キャバ嬢を愛して3
2018/10/05
俺が心を決めてしまえば、離婚にはほとんど障害がありませんでした。
唯一、離婚後に生まれてくる子が戸籍上「俺の子」となるという点だけが面倒でしたが、
現行の法律ではどうしようもないことなので、気にしないことにしました。「Eちゃん、『エンジェル』行くよ。今日は付き合えよなぁ?」2月に入ってすぐ、ようやく仕事のペースが落ち着いてきた頃、
上司の「たーちゃん」こと田上さんに『春菜』の店に誘われました。
わざとらしい笑顔が「今日は逃がさないからな」と、言外に語っています。仕事と離婚問題で忙しいという理由で、
しばらく田上さんの誘いを断り続けていましたが、それ以外に『春菜』のところに通うのに抵抗があったのも事実です。
千佳は本当に『春菜』の客でない俺と、付き合いを続けてくれるのか。
この時点ではまだ確信が持てませんでした。
彼女が俺の気持ちがどれぐらい本当なのか知りたがったように、俺も彼女の気持ちを計りたかったんです。
だから、『斉藤千佳』と知り合って以来、『春菜』には逢っていませんでした。

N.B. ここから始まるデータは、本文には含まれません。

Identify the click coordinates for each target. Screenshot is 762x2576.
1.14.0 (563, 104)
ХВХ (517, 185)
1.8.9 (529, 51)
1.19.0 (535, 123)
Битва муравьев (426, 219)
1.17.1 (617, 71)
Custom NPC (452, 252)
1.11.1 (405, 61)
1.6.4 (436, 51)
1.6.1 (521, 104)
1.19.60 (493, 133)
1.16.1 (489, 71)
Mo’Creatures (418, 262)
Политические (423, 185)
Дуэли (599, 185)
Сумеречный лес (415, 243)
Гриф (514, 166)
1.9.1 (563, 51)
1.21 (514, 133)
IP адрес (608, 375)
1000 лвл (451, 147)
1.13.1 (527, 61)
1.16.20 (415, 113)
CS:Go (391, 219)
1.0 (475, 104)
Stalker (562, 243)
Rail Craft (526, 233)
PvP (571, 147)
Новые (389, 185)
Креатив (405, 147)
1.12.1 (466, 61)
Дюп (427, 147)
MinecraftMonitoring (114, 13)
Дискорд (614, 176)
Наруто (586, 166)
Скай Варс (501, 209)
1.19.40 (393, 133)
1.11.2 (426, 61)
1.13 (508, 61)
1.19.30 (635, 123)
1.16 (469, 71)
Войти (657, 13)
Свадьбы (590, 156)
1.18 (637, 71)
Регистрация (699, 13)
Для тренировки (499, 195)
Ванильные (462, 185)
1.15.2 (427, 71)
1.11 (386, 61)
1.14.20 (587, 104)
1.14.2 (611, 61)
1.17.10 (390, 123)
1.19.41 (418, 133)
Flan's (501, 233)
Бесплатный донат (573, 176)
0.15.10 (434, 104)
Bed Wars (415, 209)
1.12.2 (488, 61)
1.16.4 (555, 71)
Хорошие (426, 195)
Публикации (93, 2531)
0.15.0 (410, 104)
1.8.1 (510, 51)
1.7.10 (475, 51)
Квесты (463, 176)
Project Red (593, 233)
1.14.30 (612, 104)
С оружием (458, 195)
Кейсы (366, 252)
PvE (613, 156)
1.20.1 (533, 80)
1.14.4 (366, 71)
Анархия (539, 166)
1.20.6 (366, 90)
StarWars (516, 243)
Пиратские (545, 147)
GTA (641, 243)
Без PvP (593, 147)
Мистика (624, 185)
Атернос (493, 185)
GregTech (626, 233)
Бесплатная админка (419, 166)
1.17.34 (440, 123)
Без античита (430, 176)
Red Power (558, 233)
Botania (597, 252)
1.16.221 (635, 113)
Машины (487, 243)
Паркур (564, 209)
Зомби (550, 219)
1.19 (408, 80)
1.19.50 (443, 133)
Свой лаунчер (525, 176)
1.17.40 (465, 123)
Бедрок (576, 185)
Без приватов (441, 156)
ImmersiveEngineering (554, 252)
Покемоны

千佳とは週に1〜2度のペースで逢い、酒を呑んでいました。
でも、毎回、別れ際にキスする程度で、いまだに抱くことはおろか、
あれ以来一緒に寝ることもありません。
千佳も俺も仕事が忙しく、逢うのが夜9時過ぎ、バーに行って酒を飲み、終電で帰る、というのがいつものパターンになっていました。もしかすると、「抱きたい」という気持ちを伝えれば、彼女はOKしたのかもしれません。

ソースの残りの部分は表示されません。